In January 2026, the skyline of Shanghai shifted emotionally to celebrate the second anniversary of the global dating simulation Love and Deepspace (LADS). The game materialized into the physical world as they hosted a 1:1 scale of the in-game home feature, a "Sky Villa" built at the Oriental Pearl TV Tower in Pudong. Thousands of women queued for hours to interact with official cosplayers of the game’s characters in the villa. To celebrate the game that won the 2025 Best Mobile Game at Gamescom and mark the rise of a gaming frontier where women’s emotional autonomy is also considered valuable currency. This is why the game is aligned with the United Nations Sustainable Development Goal of Gender Equality.

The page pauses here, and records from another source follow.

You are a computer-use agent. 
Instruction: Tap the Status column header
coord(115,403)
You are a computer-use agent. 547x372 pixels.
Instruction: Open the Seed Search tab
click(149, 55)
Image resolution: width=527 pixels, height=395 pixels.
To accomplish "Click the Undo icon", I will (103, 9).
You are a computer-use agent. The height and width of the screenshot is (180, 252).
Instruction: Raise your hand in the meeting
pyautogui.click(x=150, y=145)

The exhibition itself helped show the general public the game's immersive power by recreating the personal home that each player acquires. Where then the game’s five male leads—Sylus, Xavier, Zayne, Rafayel, and Caleb—can visit and interact with players both in-game and in real life during the event. It was a five-day-long exhibition where the games’ women majority developer, Infold, transformed the virtual "safe haven" into a tangible reality. Here, the female gaze becomes the norm in a gaming industry historically dominated by male fantasies, carving out a massive market (surpassing 80 million users) by prioritizing what women desire most in relationships: emotional depth, respect, and agency.

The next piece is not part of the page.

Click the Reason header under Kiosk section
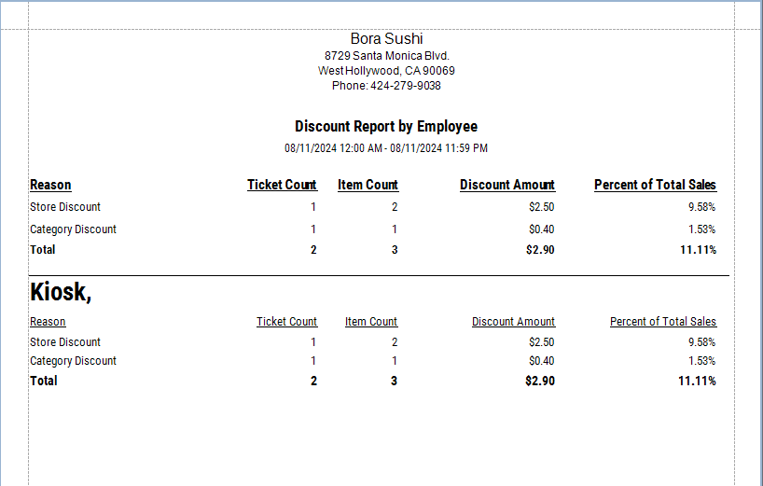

This success is a cornerstone of the burgeoning "She-Economy.” Love and Deepspace proves that women-led games are not a niche market but a dominant economic force. Brands from luxury fashion to bubble tea are scrambling to collaborate with them, recognizing women’s buying power for a product that has been designed to put their needs and wants first. In fact, this has created a "fantasy date" trend—where players engage in paid, non-sexual, romantic roleplay or complex digital interactions—generating significant economic activity while challenging the traditional patriarchal view that women-centered entertainment is frivolous.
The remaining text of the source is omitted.